▶ [EXERCISE REQUIREMENTS]:
Please arrange the material, from its first line up to and including the line with "pyautogui.click(x=957, y=227)", as a JSON list of strings with one string per line and no blank lines.

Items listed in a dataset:
------------
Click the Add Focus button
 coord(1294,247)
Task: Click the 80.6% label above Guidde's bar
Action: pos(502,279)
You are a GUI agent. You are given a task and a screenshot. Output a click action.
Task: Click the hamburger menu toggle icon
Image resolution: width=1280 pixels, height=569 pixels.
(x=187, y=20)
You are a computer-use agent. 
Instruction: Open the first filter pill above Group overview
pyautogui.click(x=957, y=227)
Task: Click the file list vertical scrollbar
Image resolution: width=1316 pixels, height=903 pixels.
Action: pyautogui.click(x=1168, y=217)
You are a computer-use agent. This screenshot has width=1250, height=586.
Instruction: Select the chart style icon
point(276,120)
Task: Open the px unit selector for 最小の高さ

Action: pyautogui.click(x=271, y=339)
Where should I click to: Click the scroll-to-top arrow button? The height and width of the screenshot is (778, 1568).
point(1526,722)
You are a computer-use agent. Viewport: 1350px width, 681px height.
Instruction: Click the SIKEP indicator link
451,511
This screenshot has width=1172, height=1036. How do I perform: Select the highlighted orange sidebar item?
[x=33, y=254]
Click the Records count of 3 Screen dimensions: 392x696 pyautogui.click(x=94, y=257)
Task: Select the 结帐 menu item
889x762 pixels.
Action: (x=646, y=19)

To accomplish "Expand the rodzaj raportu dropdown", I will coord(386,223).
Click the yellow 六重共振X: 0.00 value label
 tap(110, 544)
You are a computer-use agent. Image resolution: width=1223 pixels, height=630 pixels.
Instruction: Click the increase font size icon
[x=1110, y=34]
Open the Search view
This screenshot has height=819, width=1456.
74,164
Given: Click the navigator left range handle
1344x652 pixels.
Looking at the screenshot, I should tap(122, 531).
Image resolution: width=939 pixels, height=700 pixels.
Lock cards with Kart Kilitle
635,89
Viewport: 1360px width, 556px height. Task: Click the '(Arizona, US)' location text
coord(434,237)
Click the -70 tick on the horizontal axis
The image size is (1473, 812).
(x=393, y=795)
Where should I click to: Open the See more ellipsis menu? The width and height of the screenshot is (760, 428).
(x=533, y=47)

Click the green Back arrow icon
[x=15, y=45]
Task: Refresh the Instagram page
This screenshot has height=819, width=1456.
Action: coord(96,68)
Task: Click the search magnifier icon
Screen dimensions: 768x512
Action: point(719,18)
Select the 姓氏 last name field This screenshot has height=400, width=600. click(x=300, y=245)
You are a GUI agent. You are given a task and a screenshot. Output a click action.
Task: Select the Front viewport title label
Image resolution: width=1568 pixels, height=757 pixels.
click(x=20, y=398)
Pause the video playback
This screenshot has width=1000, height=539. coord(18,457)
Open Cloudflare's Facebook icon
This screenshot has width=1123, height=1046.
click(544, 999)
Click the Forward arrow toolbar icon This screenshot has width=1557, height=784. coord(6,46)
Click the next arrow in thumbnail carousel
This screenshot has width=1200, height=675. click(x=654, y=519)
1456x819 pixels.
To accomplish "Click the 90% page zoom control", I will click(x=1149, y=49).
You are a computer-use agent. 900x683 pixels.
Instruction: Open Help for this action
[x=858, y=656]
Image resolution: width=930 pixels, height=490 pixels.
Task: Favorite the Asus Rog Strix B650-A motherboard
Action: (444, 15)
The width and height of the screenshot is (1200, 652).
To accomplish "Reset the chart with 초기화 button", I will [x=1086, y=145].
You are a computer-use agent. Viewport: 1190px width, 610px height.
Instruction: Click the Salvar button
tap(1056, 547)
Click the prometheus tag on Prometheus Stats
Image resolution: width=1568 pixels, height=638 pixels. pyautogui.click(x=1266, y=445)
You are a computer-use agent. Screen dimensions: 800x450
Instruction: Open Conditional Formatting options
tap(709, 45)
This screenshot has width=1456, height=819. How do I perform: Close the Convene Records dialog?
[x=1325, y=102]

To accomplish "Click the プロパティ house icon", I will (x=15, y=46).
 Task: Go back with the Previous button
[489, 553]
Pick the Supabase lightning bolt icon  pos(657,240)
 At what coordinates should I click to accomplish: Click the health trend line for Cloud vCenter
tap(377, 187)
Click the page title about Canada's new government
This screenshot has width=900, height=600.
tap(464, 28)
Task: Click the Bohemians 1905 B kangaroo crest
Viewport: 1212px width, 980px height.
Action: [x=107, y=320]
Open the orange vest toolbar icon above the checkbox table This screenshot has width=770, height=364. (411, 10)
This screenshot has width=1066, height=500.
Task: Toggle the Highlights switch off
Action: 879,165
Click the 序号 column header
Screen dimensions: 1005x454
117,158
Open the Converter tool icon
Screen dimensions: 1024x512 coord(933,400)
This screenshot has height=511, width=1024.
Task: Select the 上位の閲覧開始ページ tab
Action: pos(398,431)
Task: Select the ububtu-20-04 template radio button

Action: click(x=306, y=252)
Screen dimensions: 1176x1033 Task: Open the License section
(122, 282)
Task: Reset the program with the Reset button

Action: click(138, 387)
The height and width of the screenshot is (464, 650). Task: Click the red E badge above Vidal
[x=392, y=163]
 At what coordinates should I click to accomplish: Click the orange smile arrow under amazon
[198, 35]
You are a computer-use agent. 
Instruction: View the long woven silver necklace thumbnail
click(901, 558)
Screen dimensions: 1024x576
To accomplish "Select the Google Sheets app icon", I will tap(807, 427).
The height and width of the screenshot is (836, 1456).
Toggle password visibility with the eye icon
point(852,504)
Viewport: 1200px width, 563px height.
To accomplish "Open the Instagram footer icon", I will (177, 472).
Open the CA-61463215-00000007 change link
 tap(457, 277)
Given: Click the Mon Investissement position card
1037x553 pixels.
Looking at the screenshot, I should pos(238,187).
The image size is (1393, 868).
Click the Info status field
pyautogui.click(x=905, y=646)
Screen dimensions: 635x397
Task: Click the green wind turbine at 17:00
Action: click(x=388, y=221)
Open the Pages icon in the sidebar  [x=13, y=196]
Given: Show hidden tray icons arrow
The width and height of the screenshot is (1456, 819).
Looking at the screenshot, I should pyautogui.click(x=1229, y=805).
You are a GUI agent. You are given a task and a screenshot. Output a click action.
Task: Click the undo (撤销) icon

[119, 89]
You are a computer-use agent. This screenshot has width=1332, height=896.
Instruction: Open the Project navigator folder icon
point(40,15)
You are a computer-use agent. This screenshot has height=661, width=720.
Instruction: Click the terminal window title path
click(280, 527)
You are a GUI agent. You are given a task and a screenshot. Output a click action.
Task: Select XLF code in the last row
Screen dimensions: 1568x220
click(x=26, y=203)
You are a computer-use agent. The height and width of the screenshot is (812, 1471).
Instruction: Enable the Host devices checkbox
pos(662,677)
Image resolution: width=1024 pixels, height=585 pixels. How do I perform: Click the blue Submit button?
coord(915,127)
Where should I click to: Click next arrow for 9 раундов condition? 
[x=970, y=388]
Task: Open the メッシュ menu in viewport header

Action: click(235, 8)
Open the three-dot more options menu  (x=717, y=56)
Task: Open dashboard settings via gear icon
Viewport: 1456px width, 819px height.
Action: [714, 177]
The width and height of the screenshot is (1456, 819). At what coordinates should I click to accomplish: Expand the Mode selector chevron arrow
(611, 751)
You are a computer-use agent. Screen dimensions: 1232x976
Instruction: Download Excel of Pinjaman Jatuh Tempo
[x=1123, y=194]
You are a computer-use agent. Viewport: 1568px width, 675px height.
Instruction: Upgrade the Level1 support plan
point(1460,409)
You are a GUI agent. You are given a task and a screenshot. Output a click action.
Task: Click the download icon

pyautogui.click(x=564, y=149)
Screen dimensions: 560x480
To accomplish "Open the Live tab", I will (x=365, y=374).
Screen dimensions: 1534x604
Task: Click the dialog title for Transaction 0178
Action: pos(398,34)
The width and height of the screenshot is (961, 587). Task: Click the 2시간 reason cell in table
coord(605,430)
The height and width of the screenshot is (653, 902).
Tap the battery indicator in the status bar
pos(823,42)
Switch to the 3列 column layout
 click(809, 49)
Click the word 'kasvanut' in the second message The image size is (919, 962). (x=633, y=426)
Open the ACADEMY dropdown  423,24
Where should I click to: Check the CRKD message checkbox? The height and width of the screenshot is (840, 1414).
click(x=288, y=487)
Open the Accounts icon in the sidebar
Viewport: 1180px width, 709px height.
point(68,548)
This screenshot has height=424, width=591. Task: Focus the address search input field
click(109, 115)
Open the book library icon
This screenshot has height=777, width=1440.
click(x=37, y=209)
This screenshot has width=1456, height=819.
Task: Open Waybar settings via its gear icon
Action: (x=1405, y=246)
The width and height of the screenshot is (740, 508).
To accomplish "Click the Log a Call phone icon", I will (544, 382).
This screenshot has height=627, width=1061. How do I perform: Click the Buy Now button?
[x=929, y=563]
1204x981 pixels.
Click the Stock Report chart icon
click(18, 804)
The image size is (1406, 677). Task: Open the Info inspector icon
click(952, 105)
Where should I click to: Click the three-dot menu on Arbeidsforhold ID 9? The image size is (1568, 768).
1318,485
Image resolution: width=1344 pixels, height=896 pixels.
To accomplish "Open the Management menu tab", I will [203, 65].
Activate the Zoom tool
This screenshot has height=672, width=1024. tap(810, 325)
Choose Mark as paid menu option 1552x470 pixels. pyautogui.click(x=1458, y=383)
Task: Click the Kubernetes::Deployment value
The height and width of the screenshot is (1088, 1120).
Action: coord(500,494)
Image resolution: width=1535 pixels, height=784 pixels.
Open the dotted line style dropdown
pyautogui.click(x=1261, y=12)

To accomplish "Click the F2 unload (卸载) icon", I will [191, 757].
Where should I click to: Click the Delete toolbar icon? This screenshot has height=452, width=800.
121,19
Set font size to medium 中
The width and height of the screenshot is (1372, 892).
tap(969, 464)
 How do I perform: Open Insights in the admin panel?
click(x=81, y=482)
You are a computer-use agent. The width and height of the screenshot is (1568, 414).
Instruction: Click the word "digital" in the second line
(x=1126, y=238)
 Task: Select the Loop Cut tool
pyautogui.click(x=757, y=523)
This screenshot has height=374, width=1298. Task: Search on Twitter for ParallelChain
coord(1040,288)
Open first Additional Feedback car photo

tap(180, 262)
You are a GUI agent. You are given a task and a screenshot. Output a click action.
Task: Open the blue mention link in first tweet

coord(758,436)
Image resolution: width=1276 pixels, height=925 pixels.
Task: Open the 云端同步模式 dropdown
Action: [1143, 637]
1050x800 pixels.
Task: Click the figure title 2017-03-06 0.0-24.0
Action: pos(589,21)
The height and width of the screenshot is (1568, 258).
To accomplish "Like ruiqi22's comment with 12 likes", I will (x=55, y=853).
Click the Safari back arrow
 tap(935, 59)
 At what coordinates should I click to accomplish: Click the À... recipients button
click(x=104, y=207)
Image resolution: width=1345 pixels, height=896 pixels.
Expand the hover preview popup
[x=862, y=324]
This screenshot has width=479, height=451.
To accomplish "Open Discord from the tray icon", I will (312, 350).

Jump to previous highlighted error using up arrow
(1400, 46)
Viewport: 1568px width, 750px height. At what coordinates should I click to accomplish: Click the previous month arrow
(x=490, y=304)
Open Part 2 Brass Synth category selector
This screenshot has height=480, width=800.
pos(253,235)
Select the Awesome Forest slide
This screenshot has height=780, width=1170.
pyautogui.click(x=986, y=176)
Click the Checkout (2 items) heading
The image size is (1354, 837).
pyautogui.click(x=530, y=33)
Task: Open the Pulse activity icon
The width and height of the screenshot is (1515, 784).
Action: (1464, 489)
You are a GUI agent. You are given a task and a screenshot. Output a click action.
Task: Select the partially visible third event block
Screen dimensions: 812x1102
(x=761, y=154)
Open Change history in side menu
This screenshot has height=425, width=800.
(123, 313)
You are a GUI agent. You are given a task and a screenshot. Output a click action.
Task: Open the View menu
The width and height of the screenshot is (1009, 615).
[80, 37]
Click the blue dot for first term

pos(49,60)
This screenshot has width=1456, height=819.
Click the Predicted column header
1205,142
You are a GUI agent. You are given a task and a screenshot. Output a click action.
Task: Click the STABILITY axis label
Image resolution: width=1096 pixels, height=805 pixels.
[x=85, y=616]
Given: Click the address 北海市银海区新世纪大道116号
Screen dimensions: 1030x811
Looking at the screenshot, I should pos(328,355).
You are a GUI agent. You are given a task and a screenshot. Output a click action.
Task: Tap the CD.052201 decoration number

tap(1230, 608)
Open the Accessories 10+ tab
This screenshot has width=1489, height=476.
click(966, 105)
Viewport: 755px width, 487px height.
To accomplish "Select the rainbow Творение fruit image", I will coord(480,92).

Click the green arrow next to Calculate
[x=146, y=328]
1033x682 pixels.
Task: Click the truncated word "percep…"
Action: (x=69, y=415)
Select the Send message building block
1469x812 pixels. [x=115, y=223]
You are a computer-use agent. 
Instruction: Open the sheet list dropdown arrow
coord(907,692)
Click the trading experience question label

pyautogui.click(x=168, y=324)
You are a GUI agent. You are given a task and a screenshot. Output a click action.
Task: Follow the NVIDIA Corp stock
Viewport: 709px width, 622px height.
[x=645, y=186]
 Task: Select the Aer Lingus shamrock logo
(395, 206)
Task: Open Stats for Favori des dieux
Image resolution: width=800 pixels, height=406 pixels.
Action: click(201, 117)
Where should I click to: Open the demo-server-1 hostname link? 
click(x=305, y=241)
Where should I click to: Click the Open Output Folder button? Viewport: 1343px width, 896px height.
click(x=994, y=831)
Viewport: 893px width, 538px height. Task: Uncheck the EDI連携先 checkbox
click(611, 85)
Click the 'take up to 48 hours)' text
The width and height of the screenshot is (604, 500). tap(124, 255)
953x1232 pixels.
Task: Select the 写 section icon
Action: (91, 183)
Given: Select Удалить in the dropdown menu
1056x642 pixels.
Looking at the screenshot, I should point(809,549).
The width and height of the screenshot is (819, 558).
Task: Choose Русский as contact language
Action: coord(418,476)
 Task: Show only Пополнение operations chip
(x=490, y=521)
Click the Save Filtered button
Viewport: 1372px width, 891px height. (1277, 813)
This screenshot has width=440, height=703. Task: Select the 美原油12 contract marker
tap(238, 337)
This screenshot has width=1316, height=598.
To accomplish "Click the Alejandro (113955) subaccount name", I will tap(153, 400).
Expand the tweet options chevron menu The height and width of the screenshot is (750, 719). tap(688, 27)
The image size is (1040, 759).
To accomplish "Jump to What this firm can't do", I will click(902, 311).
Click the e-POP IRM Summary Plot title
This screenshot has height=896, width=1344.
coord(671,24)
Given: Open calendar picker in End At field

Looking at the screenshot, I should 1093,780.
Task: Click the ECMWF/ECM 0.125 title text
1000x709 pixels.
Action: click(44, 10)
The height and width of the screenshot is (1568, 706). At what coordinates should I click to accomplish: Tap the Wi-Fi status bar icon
------------
▶ [EXERCISE RESPONSE]:
[
  "Click the Add Focus button",
  " coord(1294,247)",
  "Task: Click the 80.6% label above Guidde's bar",
  "Action: pos(502,279)",
  "You are a GUI agent. You are given a task and a screenshot. Output a click action.",
  "Task: Click the hamburger menu toggle icon",
  "Image resolution: width=1280 pixels, height=569 pixels.",
  "(x=187, y=20)",
  "You are a computer-use agent. ",
  "Instruction: Open the first filter pill above Group overview",
  "pyautogui.click(x=957, y=227)"
]